**Tarefas a realizar:**
**a)** Segundo o texto sobre a deportação de ciganos, quanto paga a França por cada criança expulsa?
**b)** Continua o texto sobre a deportação de ciganos a partir da última frase apresentada.
----- Excerto para ler -----
Vários países europeus estão a proceder à deportação de ciganos para a Roménia e para a Bulgária, de onde são oriundos. À frente está a França, que expulsa ciganos aos milhares, obtendo o seu"acordo" com 300€ por cada adulto e 100€ por cada criança.
A forma como os actuais líderes europeus olham para os cidadãos está bem à vista desde a entrada da Roménia e da Bulgária na União Europeia. De facto, a União Europeia decidiu pagar anualmente quatro mil milhões de euros à Roménia para impedir a saída dos seus ciganos para os outros países da UE. Isto é, para dar o seu acordo à entrada de países no seu seio, a UE definiu condições contra uma determinada etnia. A simples existência deste acordo diz muito sobre a actual União Europeia, que se farta de bradar que tem uma política social avançada, que é uma Europa dos cidadãos, etc. etc. Vê-se. A própria Convenção Europeia dos Direitos Humanos está a ser violada, dado que proíbe as expulsões colectivas de estrangeiros.
Aqui reside, quanto a mim, o maior problema. Os ciganos estão a ser objecto de tratamento colectivo, e não a ser tratados como indivíduos. Se uma determinada pessoa comete um crime, é lógico que deve sofrer uma condenação, que poderá incluir a deportação, se for caso disso. Coisa muito diferente é condenar comunidades inteiras com base da diferença étnica e impedir um direito de todos os cidadãos europeus que é o da livre circulação.
----- Informação apresentada -----
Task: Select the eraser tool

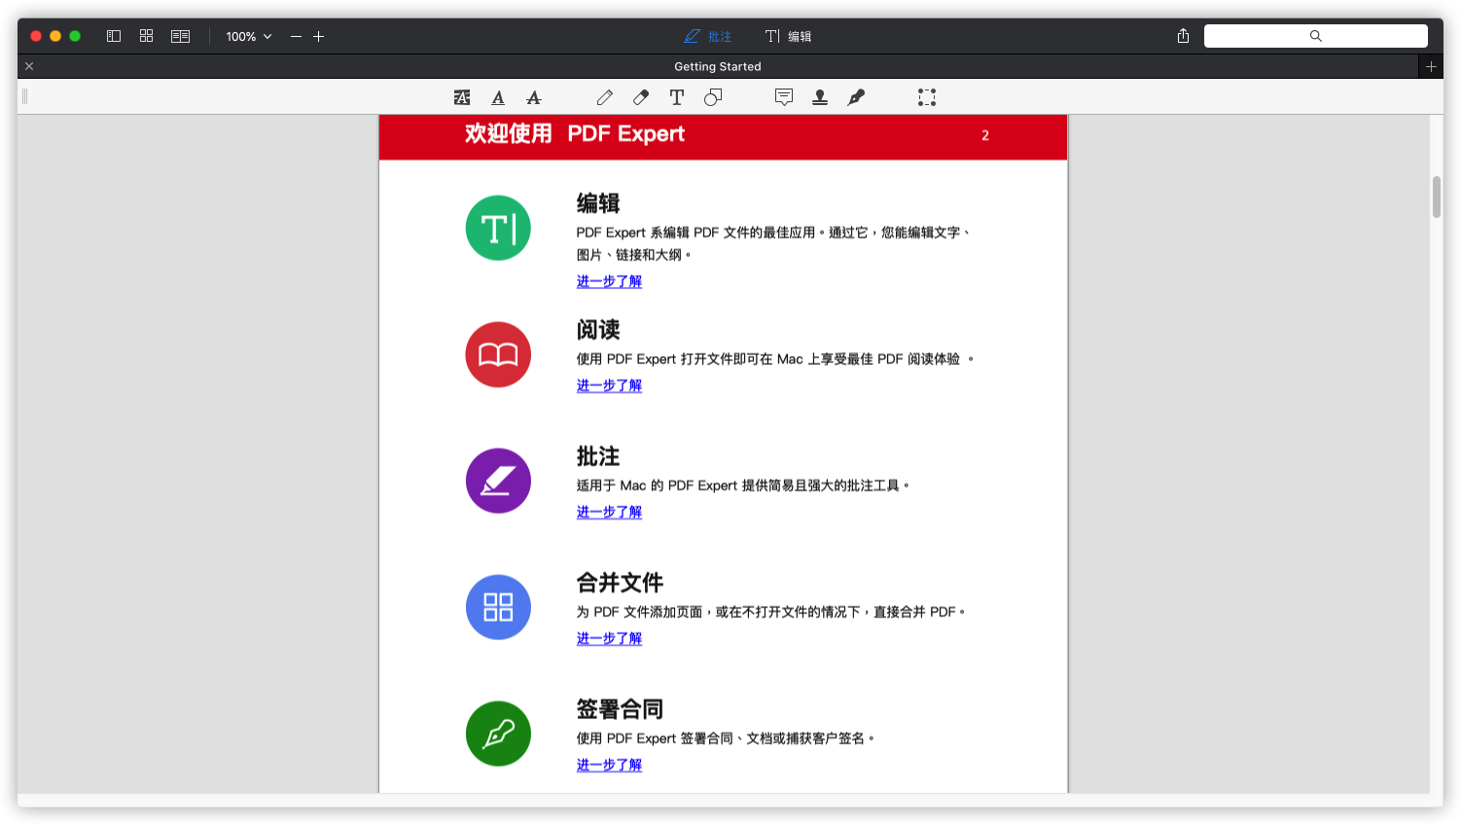Action: (640, 97)
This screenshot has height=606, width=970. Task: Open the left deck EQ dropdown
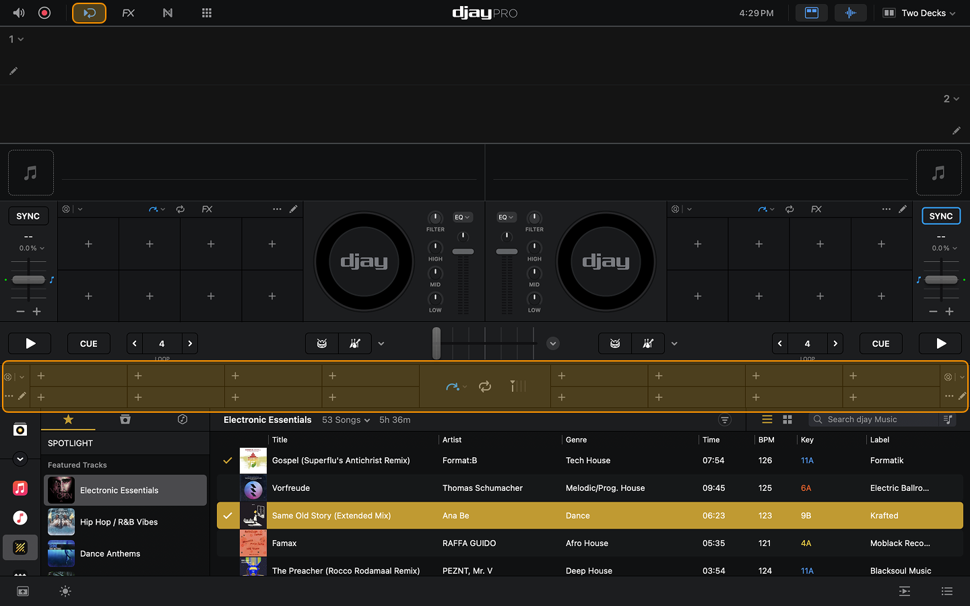[462, 217]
-----
**Respostas finais:**
**a)** 100€ por cada criança.

**b)**
O argumento francês principal é o da segurança, como é hábito. Ouvi-o aliás ser repetido por um euro-deputado português que disse compreender perfeitamente a atitude francesa, porque a segurança é fundamental e dentro daquelas comunidades há pessoas que se portam mal. Claro que o facto de Sarkozy ser responsável pela segurança há 7 anos, primeiro como ministro e depois como presidente, e de sondagens recentes indicarem que 70% dos franceses se sentem inseguros justificará este novo surto de deportação: há que recuperar apoio eleitoral. Curiosamente, parece que muitos franceses ainda se lembram de "Liberdade, Igualdade e Fraternidade", e Sarkozy terá dado um tiro no próprio pé.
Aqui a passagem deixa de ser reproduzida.